Why would co-creators in networks take the time and risk to make such an investment? What is the expected return? Presumably, when we are talking about networks for social change, the principle driver is the desire to make a meaningful difference for people, places and purposes they care about and that they sense will be more positively impacted through network activity. Co-creators are also “kept in the network game” if participation enhances their own capabilities, grows and deepens their connections, and gives them increased opportunities to be creative, and perhaps even find a place of belonging!

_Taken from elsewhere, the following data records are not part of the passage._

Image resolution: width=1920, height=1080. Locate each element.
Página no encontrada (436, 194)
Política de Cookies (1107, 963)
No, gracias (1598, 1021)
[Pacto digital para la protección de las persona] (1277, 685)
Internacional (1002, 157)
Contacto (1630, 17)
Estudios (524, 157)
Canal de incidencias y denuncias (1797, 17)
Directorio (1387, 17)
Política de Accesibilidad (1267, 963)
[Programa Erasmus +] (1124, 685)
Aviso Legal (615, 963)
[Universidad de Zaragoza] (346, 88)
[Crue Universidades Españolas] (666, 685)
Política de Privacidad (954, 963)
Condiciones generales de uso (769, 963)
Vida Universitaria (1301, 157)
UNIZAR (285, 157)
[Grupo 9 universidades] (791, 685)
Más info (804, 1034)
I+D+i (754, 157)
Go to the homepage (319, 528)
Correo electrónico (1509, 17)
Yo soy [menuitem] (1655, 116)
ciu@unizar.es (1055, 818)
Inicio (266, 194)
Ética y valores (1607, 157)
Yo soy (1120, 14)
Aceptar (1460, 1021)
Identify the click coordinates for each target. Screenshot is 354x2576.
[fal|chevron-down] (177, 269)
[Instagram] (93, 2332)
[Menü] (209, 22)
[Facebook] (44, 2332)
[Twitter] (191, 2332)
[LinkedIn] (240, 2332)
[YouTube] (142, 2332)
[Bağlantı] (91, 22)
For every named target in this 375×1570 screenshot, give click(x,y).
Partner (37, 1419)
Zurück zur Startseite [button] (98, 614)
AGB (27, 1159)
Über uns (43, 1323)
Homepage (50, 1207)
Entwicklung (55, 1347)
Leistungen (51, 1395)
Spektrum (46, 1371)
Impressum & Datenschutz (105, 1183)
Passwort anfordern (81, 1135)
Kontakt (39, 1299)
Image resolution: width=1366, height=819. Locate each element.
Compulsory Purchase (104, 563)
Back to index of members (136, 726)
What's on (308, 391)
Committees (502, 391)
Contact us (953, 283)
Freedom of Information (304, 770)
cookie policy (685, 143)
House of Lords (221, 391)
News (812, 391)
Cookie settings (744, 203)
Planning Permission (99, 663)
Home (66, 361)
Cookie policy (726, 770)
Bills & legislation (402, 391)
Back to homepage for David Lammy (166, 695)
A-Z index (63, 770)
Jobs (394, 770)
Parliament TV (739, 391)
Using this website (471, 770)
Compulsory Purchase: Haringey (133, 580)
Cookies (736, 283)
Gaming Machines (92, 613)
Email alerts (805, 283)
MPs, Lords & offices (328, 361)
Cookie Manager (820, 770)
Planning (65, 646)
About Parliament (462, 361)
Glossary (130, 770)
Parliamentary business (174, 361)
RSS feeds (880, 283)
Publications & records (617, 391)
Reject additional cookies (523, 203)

“Connections create value. The social era will reward those … that realize they don’t create value all by themselves.”
– Nilofer Merchant
So it is important for convenors and facilitators of networks to intentionally create conditions that optimize these vast possibilities, in part through establishing a baseline of trust, transparency, generosity and generativity. This also and very importantly includes being acutely aware of and deft in the handling of power dynamics and how these contribute to “othering” or create inequitable opportunities to partake and flourish. What this kind of network tending does not look like is standardized and top-down organizational procedures, didactic capacity building, and rigid centralized “management.” It is more in the direction of leading with authentic care and curiosity, listening, inviting and considering all contributions and the fullness of each co-creator, and making space for emergent opportunities.
This kind of approach is rooted in a belief that human beings are, in Carol Sanford’s words, “open-ended in their capacity for growth and development.” So there really is an evolutionary mindset at play here, such that the overall orientation of the network is towards continuously elevating what it believes it and its co-creators can do. In the end, each and every co-creator should have a role in establishing and stretching the limits of the network’s potential.
How does this align with your network building efforts?
“Weave real connections, create real nodes, build real houses.
Live a life you can endure: Make love that is loving.
Keep tangling and interweaving and taking more in,
a thicket and bramble wilderness to the outside but to us
interconnected with rabbit runs and burrows and lairs.”– Marge Piercy (from “The Seven of Pentacles”)
1 Comment
It is interesting to see the effects of this kind of revolutionary network tending on more traditional institutions, or rather on the PEOPLE who work in more traditional, top-down, hierarchical institutions. They often feel a push/pull between a human desire to connect and the demands of their workplace. The network fosters an evolution of their spirit that may be uncomfortable in their current structure, but that ultimately nudges them and their organization in a good direction.